A new possible solution to this problem comes from a surprising source: Major brands like Unilever and Procter and Gamble are collaborating to reduce waste in an innovative shopping platform called Loop, announced last week. When you order, say, Häagen-Dazs ice cream from the service, the company will ship it to you in a sturdy container for which you’ll pay a small deposit. You’ll get that money back when you return the container via UPS. The company cleans the container, and refills it with product to sell again.
It kind of sounds like corporations are giving themselves a giant pat on the back for reinventing recycling—now with the annoyance of consumers having to do additional shipping! Luckily, it’s a bit better than that: Loop seems like a genuinely good idea that can tangibly help solve a clear problem, even if the process will inevitably face at least a few snafus as it gets up and running.

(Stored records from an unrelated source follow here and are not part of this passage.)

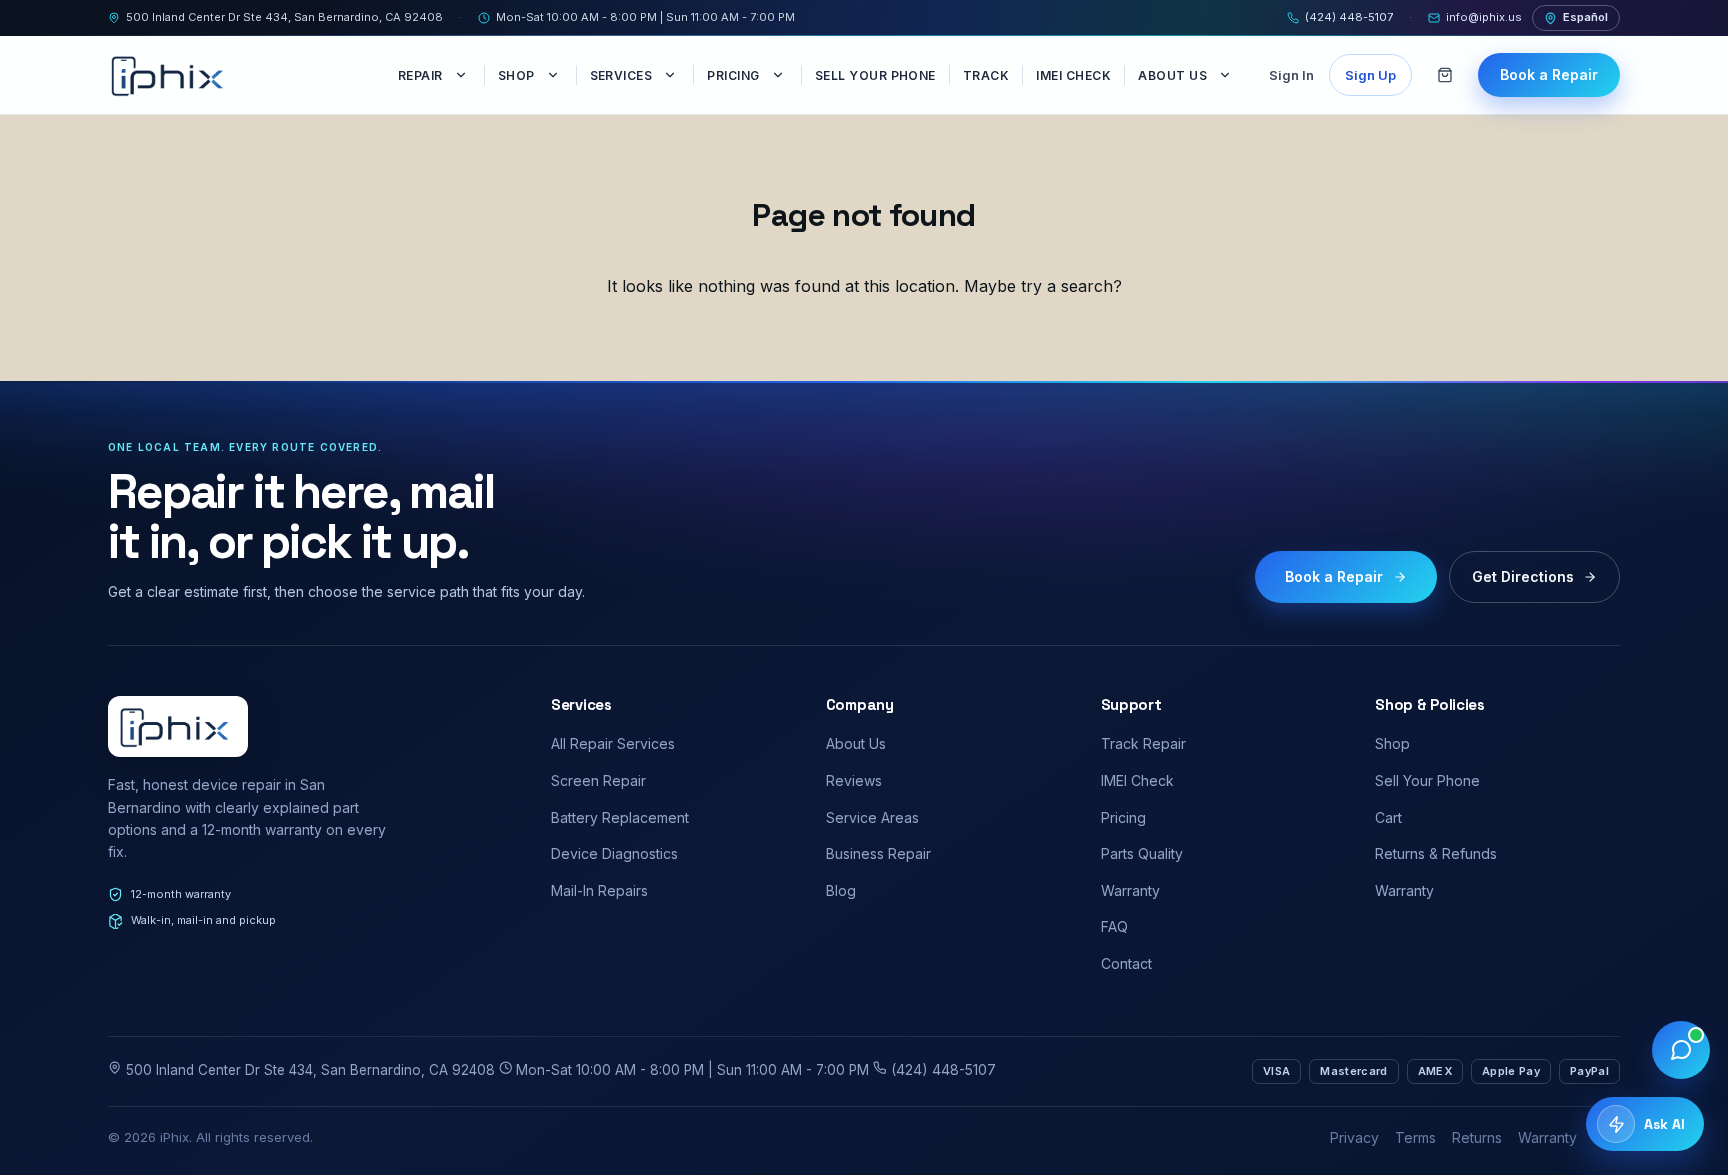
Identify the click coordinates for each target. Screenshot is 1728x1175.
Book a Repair (1549, 74)
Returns (1477, 1137)
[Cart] (1445, 75)
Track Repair (1143, 743)
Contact (1126, 963)
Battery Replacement (620, 817)
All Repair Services (613, 743)
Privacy (1354, 1137)
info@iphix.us (1484, 17)
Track (986, 75)
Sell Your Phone (875, 75)
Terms (1415, 1137)
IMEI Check (1073, 75)
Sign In (1291, 75)
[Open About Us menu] (1227, 75)
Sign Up (1370, 75)
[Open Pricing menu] (780, 75)
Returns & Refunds (1436, 853)
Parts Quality (1142, 853)
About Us (1172, 75)
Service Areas (872, 817)
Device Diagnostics (614, 853)
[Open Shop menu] (555, 75)
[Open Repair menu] (463, 75)
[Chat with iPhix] (1681, 1050)
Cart (1388, 817)
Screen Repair (598, 780)
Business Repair (878, 853)
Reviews (854, 780)
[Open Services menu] (672, 75)
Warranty (1130, 890)
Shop (516, 75)
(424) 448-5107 (1349, 17)
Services (621, 75)
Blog (841, 890)
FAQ (1114, 926)
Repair (420, 75)
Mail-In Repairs (599, 890)
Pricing (733, 75)
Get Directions (1523, 576)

Loop calls itself “the milkman reimagined,” which is a pretty catchy description. While you might immediately fret about an under-recognized carbon footprint of all this shipping, it turns out it thought of that. Reusing the containers will save more material and energy than fashioning new ones each time—even with all the additional shipping. In fact, the full process is predicted to be as much as 75 percent better for the environment, according to estimates Loop shared with Fast Company. There’s an additional possible benefit, too: Mindfully shepherding containers in and out of your house seems like a good way to be more aware of consumption more generally. Loop might even inspire you to reconsider some of your specific purchases: There’s a slightly higher mental barrier to impulse-purchasing lotion at CVS if you’re committing to this system of using the entire thing and investing in its carrier. That’s exactly the kind of additional consideration we should be giving all of this stuff.

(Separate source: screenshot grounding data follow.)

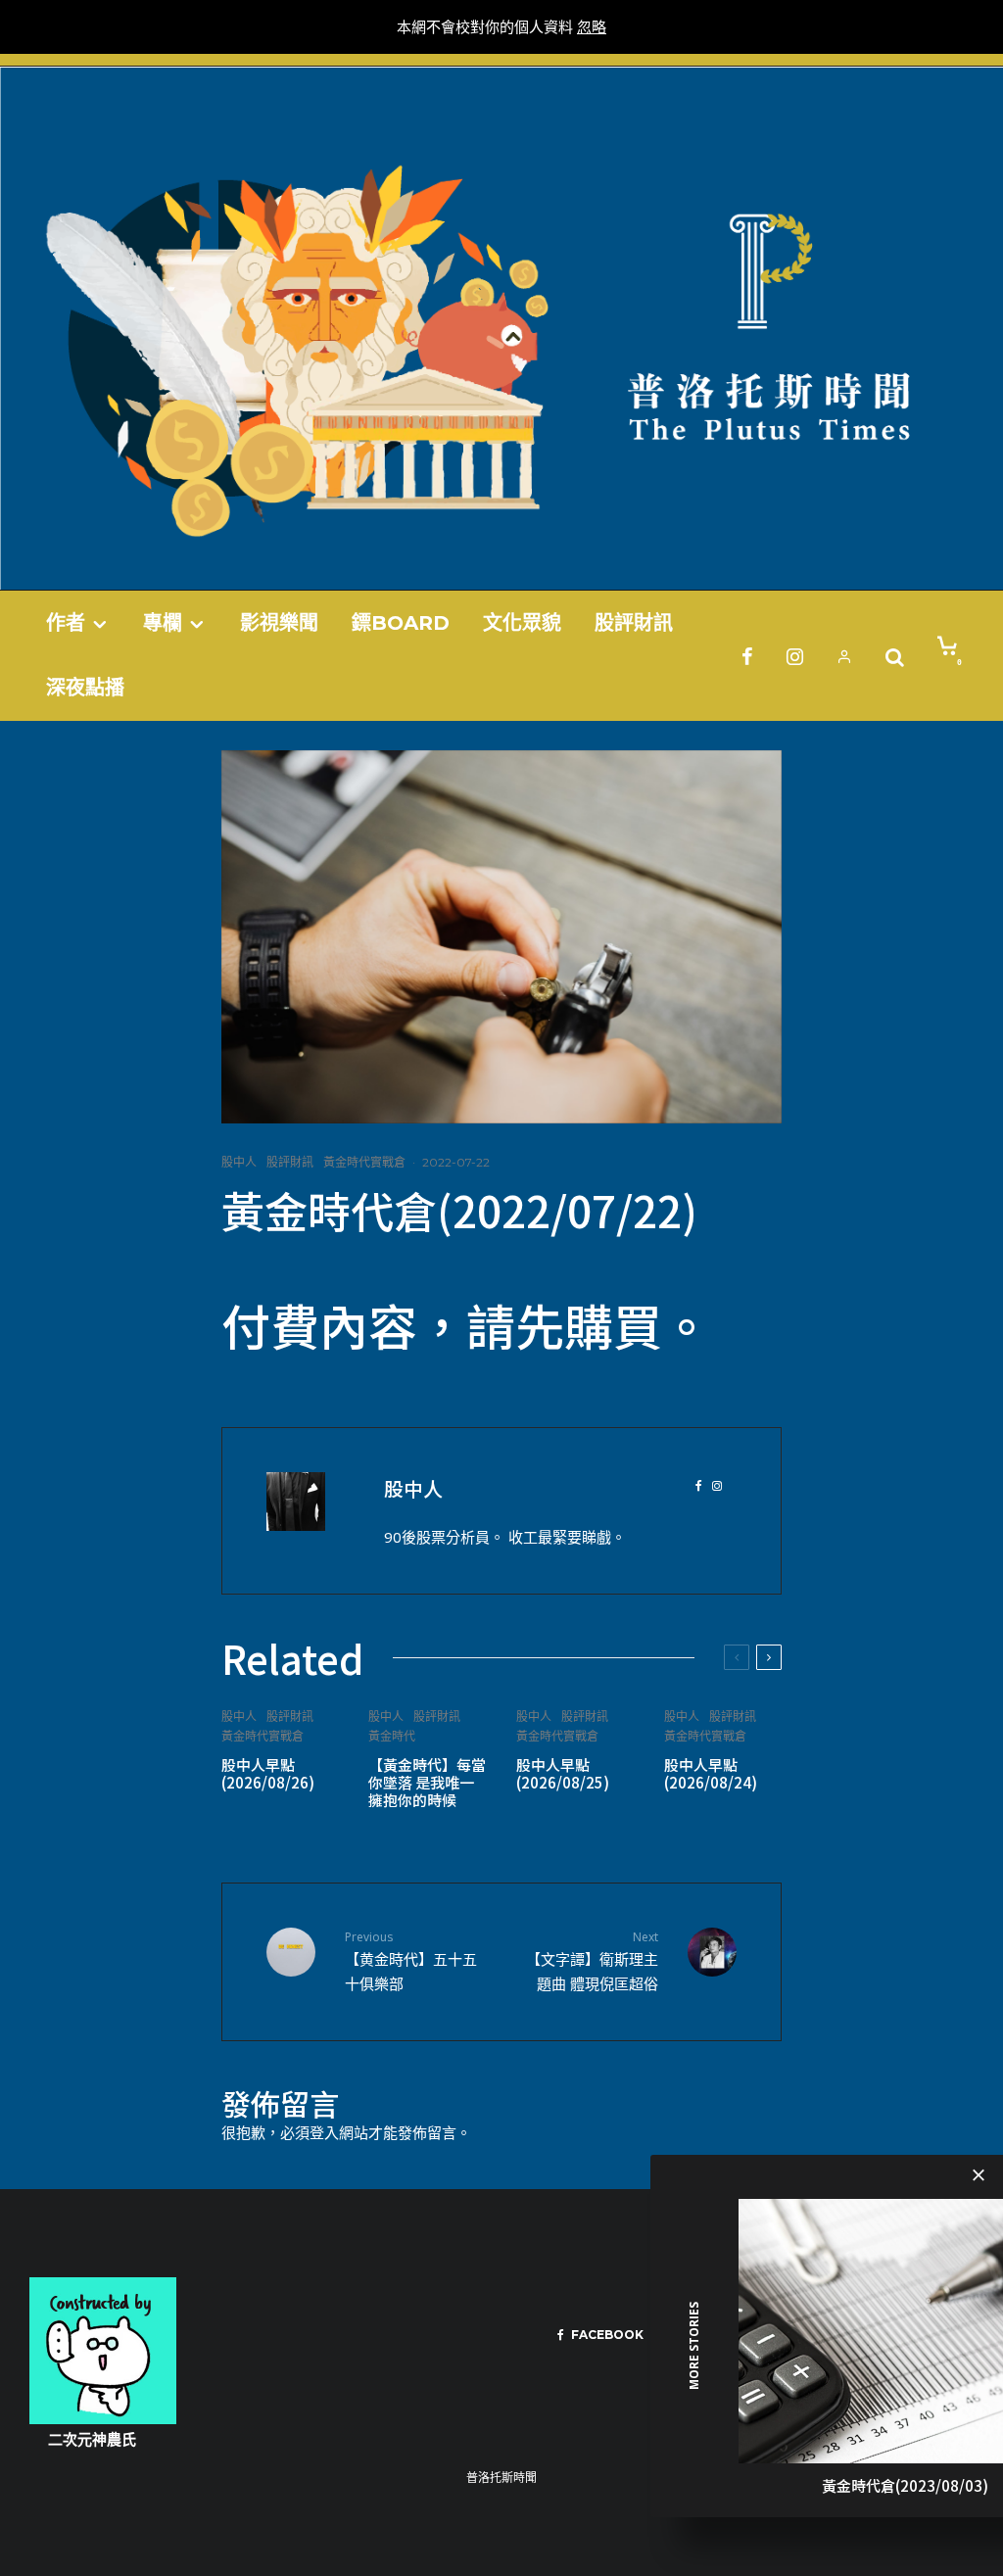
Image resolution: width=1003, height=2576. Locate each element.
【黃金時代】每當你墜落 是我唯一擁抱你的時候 (427, 1782)
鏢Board (401, 623)
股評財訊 (634, 623)
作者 (65, 623)
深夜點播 (85, 687)
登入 (324, 2132)
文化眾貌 (522, 623)
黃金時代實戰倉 (364, 1162)
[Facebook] (747, 656)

There are some kinks to be worked out. For example, the timing of the subscription service seems a little wonky: Another shipment of a product could be set to be triggered when you return a container, as Fast Company explains. This helpfully eliminates the hazard of a bunch of, say, toothpaste piling up at your house faster than you can use it. But it also leaves a gap of however long it takes new toothpaste to ship during which you’ll be toothpaste-less. And speaking of toothpaste, it won’t come in tubes in the Loop model, Fast Company notes—they’re too difficult to refill. Instead, Unilever designed a chewable toothpaste. The possibility that this toothpaste is good seems … low. Loop is at least aware that there will be pitfalls: a press release says it will launch in just two cities to start, New York and Paris, so the platform can conduct “in-market learning experiments.”

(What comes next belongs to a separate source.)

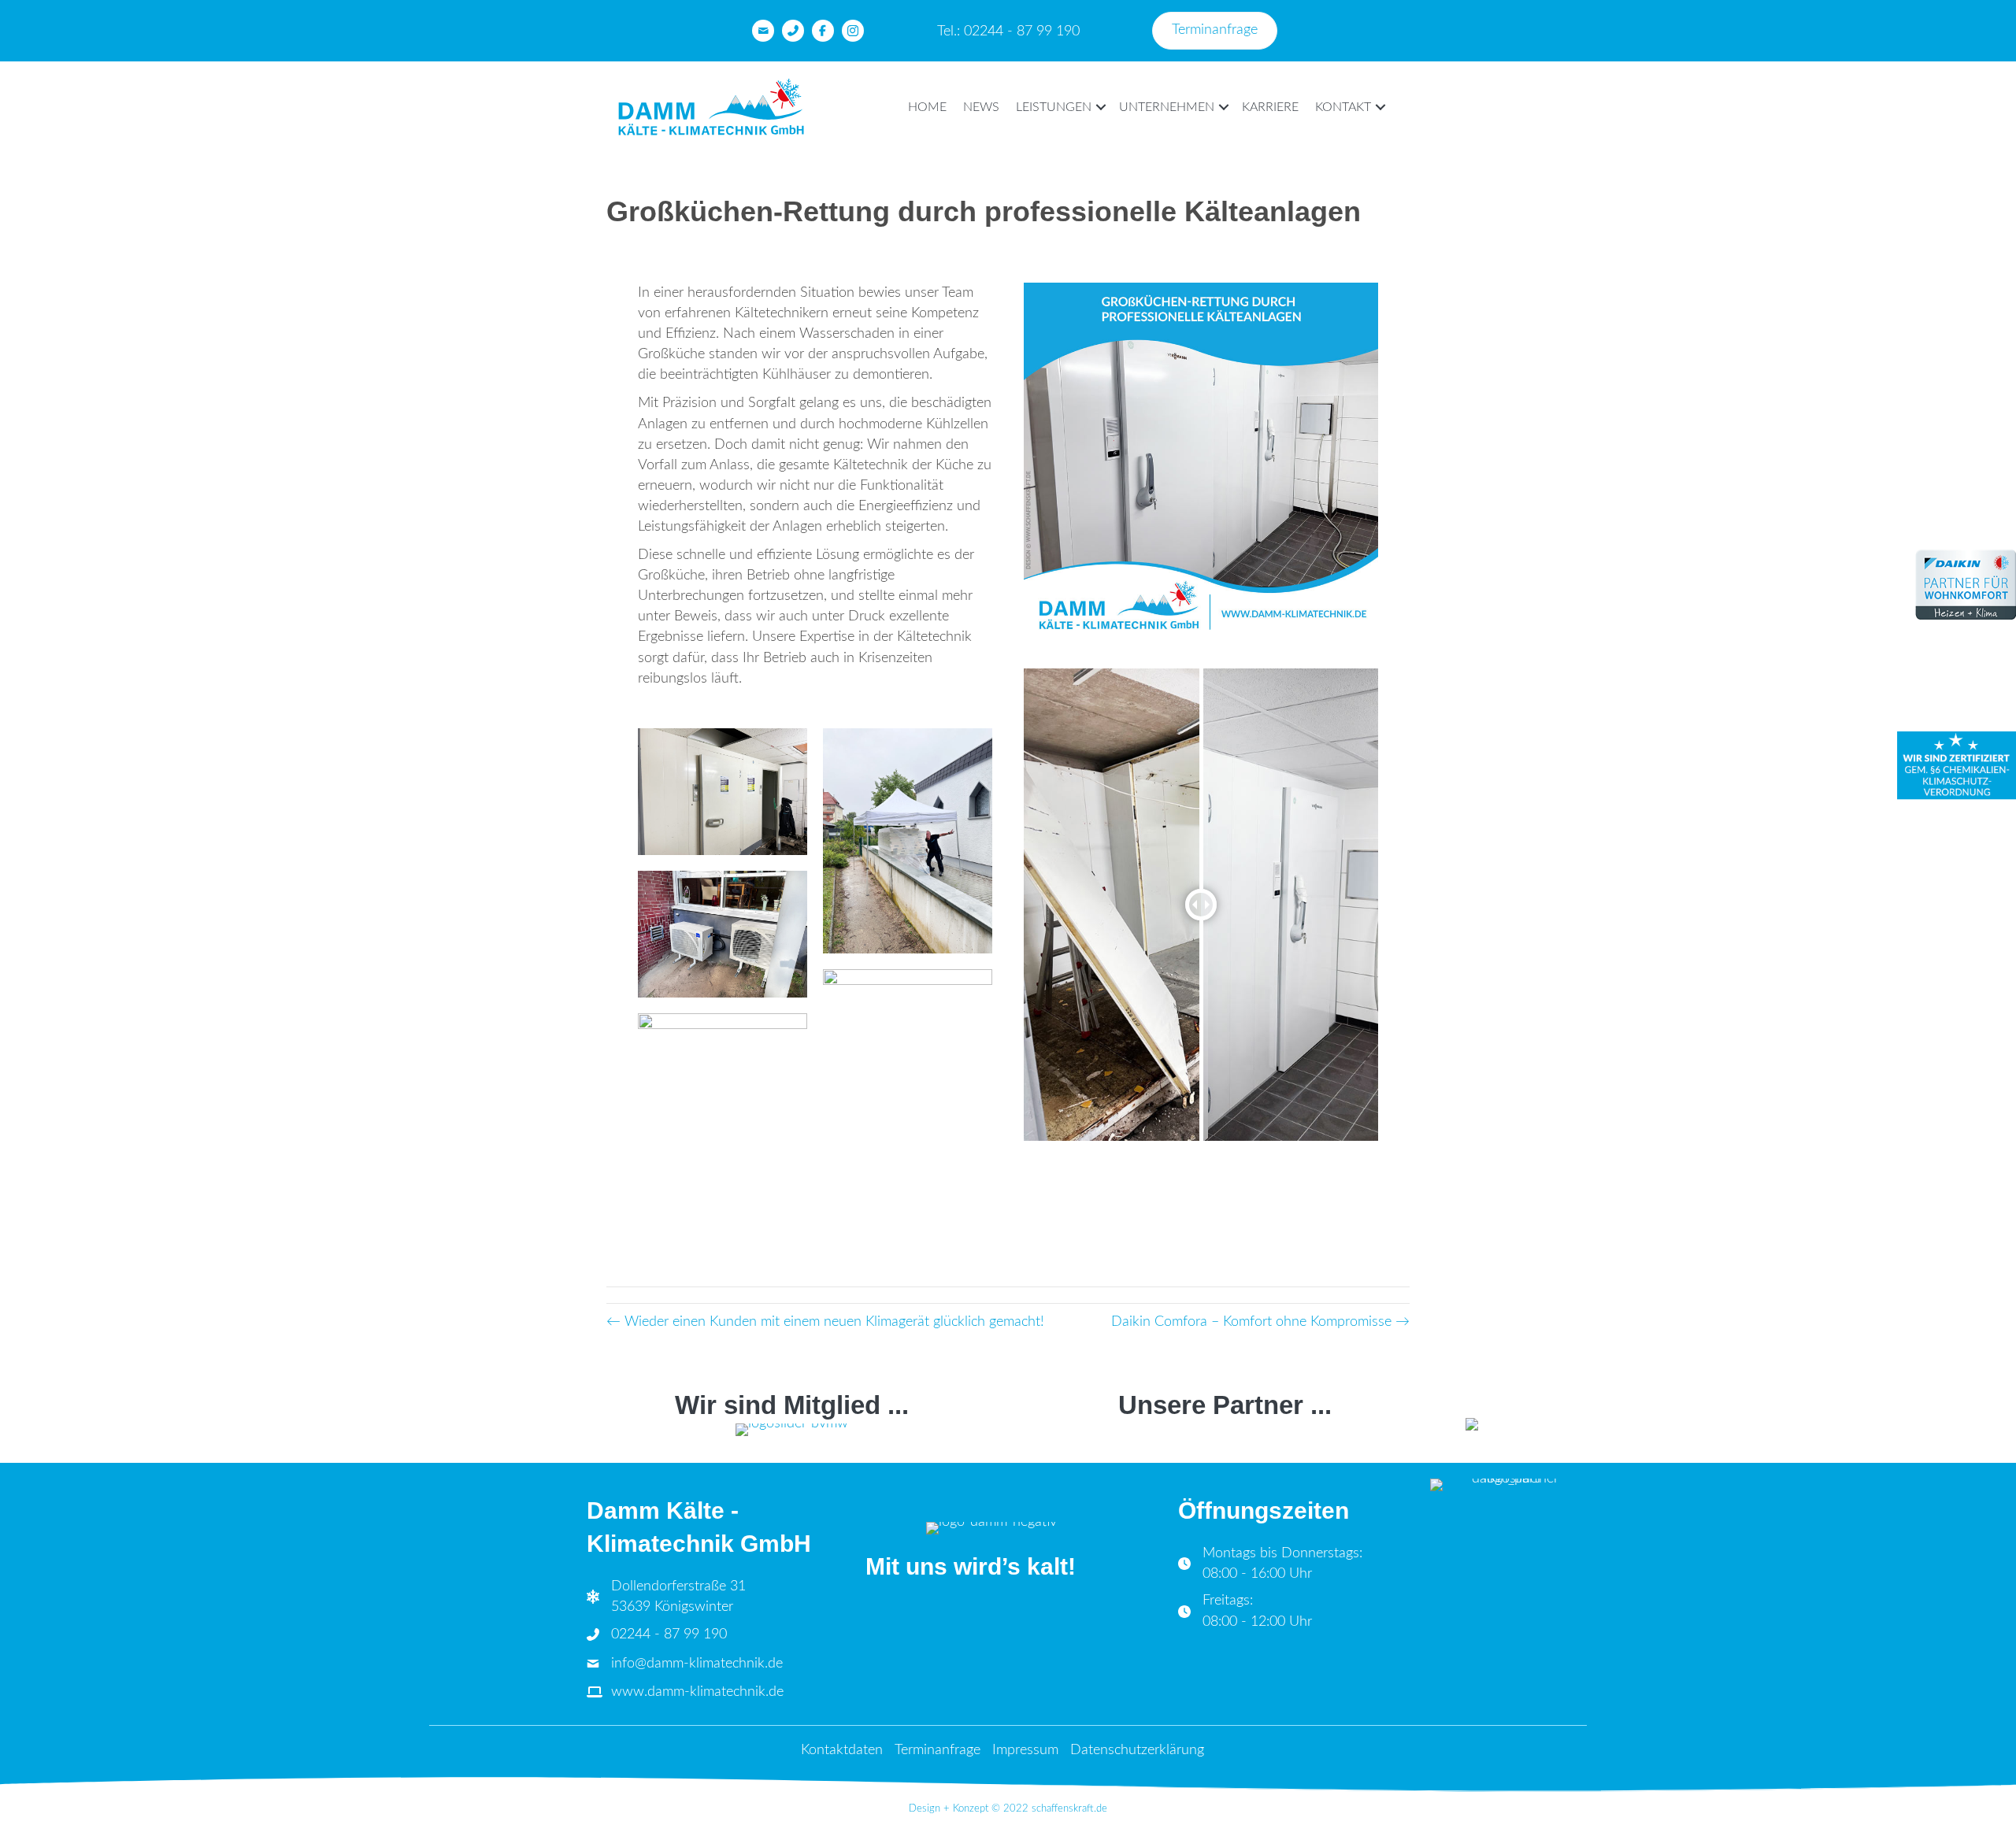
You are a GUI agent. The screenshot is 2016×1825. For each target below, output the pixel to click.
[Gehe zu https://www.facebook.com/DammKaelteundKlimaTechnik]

For the consumer’s part, the logistics of shuttling these containers back and forth aren’t effortless, but it’s not as difficult as, say, taking beer bottles to the supermarket for reuse. You can send back several containers at once in a reusable Loop box, which is picked up from your door by UPS. Loop says it won’t require customers to clean the container before sending them back, which might make it an even lower lift than recycling. The annoyance factor seems in line with other successful services that involve a lot of shipping, like Rent the Runway or Trunk Club (but without the liability of sending multi-thousand dollar gowns via post).
One other benefit? The sample container designs look much nicer than your average containers. Packaging displayed on Loop’s website includes a pair of Pantene Pro-V bottles made from lightweight aluminum. The marketing claims are less blaring, the brand lettering is smaller. Instead there’s “I reuse, I love the oceans” in faux-cursive on the side along with illustrations of friendly sea life. Honestly, seems like a nice thing to have in your bathroom! I’m into personal care products that don’t make it seem like you need to buy a zillion things to look good.
It’s also clear that this green halo presents a real upside for companies that participate. If consumers get into Loop, they’ll loosely lock themselves into a suite of specific products, something brands are eager to do. (This is the point of Amazon Dash buttons.) Companies participating will no doubt enjoy this benefit, along with the positive branding boost that comes from being involved in an innovative recycling platform. Plus, they’ve made no commitment to stop filling up landfills with traditional non-Loop packaging in addition to participating in Loop.
Still, I’m inclined to root for Loop, even if it will be hard to execute. It’s this very element—how hard it will be—that confirms how lofty its goals are. This isn’t a feel-good baby step like banning plastic straws, nor is it a feel-good commercial about using more wind power. It’s an attempt to change how we think about the products we currently consume mindlessly. In that light, its first victory might be making us think about them at all.